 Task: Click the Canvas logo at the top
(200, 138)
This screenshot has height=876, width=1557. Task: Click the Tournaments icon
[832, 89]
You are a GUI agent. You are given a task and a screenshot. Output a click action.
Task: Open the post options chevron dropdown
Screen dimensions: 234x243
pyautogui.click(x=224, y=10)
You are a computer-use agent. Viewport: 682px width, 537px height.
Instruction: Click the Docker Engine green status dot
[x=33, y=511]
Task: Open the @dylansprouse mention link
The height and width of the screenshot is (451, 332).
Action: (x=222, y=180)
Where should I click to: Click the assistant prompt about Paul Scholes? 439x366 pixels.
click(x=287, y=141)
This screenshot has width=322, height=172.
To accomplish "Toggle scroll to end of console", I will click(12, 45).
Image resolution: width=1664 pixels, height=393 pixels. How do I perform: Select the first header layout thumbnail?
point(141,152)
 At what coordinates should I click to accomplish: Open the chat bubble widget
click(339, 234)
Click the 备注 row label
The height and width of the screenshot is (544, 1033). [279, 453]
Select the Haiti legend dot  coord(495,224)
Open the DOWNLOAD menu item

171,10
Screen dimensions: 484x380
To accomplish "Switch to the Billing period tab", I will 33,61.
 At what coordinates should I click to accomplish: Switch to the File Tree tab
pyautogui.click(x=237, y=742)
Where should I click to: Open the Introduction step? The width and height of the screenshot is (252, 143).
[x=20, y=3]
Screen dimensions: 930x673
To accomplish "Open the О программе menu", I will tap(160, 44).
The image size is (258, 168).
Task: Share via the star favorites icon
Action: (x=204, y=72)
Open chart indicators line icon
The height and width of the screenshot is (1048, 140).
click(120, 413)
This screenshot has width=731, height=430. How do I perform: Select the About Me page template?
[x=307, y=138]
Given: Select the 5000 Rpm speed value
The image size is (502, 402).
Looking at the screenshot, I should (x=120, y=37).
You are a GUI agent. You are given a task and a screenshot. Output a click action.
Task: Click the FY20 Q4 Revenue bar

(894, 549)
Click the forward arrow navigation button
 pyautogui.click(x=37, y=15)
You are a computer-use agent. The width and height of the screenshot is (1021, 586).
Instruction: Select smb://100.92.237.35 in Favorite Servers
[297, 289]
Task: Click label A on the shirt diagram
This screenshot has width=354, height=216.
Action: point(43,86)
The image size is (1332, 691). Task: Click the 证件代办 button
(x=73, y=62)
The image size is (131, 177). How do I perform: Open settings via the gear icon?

GOAL OF THE EXERCISE: Output all of the data again. Match it exactly.

EXERCISE SOLUTION:
 Task: Click the Canvas logo at the top
(200, 138)
This screenshot has height=876, width=1557. Task: Click the Tournaments icon
[832, 89]
You are a GUI agent. You are given a task and a screenshot. Output a click action.
Task: Open the post options chevron dropdown
Screen dimensions: 234x243
pyautogui.click(x=224, y=10)
You are a computer-use agent. Viewport: 682px width, 537px height.
Instruction: Click the Docker Engine green status dot
[x=33, y=511]
Task: Open the @dylansprouse mention link
The height and width of the screenshot is (451, 332).
Action: (x=222, y=180)
Where should I click to: Click the assistant prompt about Paul Scholes? 439x366 pixels.
click(x=287, y=141)
This screenshot has width=322, height=172.
To accomplish "Toggle scroll to end of console", I will click(12, 45).
Image resolution: width=1664 pixels, height=393 pixels. How do I perform: Select the first header layout thumbnail?
point(141,152)
 At what coordinates should I click to accomplish: Open the chat bubble widget
click(339, 234)
Click the 备注 row label
The height and width of the screenshot is (544, 1033). [279, 453]
Select the Haiti legend dot  coord(495,224)
Open the DOWNLOAD menu item

171,10
Screen dimensions: 484x380
To accomplish "Switch to the Billing period tab", I will 33,61.
 At what coordinates should I click to accomplish: Switch to the File Tree tab
pyautogui.click(x=237, y=742)
Where should I click to: Open the Introduction step? The width and height of the screenshot is (252, 143).
[x=20, y=3]
Screen dimensions: 930x673
To accomplish "Open the О программе menu", I will tap(160, 44).
The image size is (258, 168).
Task: Share via the star favorites icon
Action: (x=204, y=72)
Open chart indicators line icon
The height and width of the screenshot is (1048, 140).
click(120, 413)
This screenshot has width=731, height=430. How do I perform: Select the About Me page template?
[x=307, y=138]
Given: Select the 5000 Rpm speed value
The image size is (502, 402).
Looking at the screenshot, I should (x=120, y=37).
You are a GUI agent. You are given a task and a screenshot. Output a click action.
Task: Click the FY20 Q4 Revenue bar

(894, 549)
Click the forward arrow navigation button
 pyautogui.click(x=37, y=15)
You are a computer-use agent. The width and height of the screenshot is (1021, 586).
Instruction: Select smb://100.92.237.35 in Favorite Servers
[297, 289]
Task: Click label A on the shirt diagram
This screenshot has width=354, height=216.
Action: point(43,86)
The image size is (1332, 691). Task: Click the 证件代办 button
(x=73, y=62)
The image size is (131, 177). How do I perform: Open settings via the gear icon?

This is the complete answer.